Aku iseng nanya ke dia, “Kamu pas bimbingan nggak dimarahin sama Pak X?”

Dengan sedikit memasang muka sebal dia menjawab, “Dimaki-maki saja pernah, kok. Katanya aku nggak paham lah, bla bla bla….”

“Kok kamu kuat aja sih bimbingan sama beliau?” tanyaku kepo.

“Ya mau ngadep kapan pun, mahasiswanya beliau tetap akan dimarahi. Mahasiswa tuh ya sekali pun bener, tetep aja dicari salahnya sama dosen.”
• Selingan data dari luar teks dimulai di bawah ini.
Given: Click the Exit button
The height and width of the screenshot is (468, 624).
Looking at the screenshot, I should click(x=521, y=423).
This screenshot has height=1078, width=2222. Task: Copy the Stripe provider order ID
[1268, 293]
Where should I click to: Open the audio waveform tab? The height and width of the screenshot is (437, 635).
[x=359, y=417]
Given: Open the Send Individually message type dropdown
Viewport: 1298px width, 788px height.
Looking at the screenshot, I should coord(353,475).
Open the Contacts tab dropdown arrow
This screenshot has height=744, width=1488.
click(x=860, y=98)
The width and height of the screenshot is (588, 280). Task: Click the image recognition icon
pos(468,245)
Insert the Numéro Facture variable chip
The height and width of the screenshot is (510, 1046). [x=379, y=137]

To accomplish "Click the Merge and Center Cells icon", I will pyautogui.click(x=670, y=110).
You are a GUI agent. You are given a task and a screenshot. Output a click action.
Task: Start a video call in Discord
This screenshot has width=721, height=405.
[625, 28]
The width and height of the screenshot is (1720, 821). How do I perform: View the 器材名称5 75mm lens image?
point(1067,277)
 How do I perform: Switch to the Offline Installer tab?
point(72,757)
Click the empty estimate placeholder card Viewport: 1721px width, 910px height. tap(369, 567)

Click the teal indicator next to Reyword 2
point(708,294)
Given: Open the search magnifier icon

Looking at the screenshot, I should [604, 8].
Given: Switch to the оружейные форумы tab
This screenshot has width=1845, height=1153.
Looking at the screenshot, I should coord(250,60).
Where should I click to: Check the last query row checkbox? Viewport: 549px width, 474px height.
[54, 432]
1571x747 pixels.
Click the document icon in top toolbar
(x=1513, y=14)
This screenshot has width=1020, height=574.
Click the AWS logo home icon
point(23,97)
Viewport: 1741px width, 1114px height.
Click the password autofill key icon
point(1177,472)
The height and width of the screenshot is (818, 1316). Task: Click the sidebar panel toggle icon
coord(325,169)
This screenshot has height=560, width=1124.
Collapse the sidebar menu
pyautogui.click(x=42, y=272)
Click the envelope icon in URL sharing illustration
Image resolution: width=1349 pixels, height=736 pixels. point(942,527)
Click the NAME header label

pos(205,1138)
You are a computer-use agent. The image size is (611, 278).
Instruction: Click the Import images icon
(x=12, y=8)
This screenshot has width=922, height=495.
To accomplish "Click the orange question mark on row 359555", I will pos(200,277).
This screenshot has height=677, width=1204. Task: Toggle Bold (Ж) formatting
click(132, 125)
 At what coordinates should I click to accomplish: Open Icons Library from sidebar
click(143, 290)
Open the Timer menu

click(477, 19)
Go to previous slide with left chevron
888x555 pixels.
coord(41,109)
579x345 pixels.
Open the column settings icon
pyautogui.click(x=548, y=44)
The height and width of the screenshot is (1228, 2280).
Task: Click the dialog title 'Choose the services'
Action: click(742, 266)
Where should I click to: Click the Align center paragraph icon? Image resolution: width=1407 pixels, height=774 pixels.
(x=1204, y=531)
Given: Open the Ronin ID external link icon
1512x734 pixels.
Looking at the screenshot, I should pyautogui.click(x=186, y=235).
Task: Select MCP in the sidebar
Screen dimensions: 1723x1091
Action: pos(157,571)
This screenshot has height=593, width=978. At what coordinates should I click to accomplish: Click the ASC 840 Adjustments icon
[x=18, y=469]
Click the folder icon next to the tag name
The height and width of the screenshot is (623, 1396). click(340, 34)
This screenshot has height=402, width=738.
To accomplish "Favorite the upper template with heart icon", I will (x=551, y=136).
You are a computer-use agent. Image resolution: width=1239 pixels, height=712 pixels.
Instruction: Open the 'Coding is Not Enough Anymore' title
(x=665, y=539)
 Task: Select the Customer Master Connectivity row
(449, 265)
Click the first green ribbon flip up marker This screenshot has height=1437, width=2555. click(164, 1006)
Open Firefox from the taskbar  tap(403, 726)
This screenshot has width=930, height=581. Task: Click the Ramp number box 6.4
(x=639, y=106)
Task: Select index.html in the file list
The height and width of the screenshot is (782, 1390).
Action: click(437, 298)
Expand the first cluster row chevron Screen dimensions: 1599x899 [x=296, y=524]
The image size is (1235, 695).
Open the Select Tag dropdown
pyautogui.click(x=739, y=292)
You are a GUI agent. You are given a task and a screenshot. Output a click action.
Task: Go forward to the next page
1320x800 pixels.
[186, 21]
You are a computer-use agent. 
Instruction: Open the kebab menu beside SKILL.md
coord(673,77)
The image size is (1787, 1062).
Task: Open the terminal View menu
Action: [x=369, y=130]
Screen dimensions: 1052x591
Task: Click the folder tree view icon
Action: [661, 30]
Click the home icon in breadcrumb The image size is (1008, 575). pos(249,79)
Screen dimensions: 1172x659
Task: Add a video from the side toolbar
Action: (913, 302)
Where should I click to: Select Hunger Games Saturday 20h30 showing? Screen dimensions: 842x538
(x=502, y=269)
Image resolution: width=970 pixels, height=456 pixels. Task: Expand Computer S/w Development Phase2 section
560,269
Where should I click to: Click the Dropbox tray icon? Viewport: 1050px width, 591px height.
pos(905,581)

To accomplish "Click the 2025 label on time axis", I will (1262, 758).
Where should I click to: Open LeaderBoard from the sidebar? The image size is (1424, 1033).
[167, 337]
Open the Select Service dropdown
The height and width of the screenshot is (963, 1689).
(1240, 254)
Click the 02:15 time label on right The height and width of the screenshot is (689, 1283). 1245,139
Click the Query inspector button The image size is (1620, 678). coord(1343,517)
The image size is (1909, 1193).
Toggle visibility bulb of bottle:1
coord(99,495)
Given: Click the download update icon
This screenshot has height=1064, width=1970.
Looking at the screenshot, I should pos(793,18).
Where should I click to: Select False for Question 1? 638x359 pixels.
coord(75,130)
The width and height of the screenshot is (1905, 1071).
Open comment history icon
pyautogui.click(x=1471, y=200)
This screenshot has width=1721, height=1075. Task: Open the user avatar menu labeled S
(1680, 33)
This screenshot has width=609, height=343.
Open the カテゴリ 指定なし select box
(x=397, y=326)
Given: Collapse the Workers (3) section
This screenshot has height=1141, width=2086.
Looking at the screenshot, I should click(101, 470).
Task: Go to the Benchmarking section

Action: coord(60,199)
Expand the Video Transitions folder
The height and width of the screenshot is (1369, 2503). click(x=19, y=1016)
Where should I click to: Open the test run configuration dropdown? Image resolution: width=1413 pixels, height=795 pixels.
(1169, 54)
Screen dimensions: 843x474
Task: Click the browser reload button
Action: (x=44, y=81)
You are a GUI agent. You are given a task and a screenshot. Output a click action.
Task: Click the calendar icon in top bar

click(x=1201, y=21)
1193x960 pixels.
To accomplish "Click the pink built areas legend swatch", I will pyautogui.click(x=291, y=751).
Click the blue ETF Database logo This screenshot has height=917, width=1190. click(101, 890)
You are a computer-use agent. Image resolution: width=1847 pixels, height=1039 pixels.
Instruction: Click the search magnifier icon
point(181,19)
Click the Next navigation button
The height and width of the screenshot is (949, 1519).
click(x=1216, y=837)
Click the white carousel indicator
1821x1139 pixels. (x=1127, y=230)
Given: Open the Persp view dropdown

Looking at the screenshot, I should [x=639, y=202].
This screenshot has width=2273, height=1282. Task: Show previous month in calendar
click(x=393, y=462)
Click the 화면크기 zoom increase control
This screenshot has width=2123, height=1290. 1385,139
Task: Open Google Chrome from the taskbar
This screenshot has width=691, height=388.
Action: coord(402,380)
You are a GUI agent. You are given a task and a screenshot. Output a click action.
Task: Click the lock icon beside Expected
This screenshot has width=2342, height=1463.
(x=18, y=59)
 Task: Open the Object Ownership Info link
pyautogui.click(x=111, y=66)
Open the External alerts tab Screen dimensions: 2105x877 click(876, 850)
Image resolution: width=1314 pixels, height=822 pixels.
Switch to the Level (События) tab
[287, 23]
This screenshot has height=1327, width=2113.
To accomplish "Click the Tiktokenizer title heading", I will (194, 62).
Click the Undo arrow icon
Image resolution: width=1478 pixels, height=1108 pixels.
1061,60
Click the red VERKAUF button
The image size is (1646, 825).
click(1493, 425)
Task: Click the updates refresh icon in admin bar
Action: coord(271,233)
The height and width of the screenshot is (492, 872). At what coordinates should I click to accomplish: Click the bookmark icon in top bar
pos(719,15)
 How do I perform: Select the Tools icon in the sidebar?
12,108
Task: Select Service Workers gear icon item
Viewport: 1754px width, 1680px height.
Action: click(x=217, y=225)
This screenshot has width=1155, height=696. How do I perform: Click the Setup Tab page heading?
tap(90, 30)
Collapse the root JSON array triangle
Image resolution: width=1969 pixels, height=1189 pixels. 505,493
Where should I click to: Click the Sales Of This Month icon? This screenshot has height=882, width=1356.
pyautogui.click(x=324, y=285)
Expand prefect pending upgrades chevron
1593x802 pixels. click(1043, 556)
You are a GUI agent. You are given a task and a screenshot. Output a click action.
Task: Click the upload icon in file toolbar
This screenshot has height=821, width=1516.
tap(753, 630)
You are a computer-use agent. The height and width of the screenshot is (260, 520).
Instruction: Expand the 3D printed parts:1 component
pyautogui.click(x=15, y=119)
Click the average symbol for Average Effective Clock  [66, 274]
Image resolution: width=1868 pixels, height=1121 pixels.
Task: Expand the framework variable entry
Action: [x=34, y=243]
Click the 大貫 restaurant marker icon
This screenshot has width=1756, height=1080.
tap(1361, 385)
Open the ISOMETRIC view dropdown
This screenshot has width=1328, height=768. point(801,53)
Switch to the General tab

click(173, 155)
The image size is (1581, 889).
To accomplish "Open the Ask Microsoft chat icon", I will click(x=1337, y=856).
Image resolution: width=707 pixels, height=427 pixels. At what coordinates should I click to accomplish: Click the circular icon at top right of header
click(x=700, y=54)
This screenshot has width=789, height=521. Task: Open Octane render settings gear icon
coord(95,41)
Aku mengangguk-angguk mendengar ceritanya. “Yang penting mah berani aja,” jawab temanku yang katanya sudah revisi lebih dari 6x ini. Dia juga mengaku hampir setiap hari bimbingan. Kuat banget ni cewek, batinku.

“Aku kalau mau bimbingan kadang takut ketemu dosen. Kadang males juga sih,” jawabku sambil nyengir.

“Males kalau diturutin sampai nanti ya tetep males, Nik,” jawabnya.

Obrolan singkat itu serasa menamparku. Ternyata, hasil usaha itu nggak butuh seberapa pintar diri ini, tapi seberapa kamu rajin dan berani melakukan suatu hal. Dan semenjak ketemu dia tadi pagi, ada suntikan semangat yang membuat aku memberanikan diri untuk maju bimbingan.

Aku pernah diberitahu oleh seseorang begini, “Sekeras-kerasnya hati dosen, tetap Allah yang memiliki-Nya. Kalau mau mengambil hati dosen, dekati dulu pemilik hatinya. Insya Allah dengan seizin-Nya, hatinya bisa lunak, tidak peduli sekeras apa pun itu.”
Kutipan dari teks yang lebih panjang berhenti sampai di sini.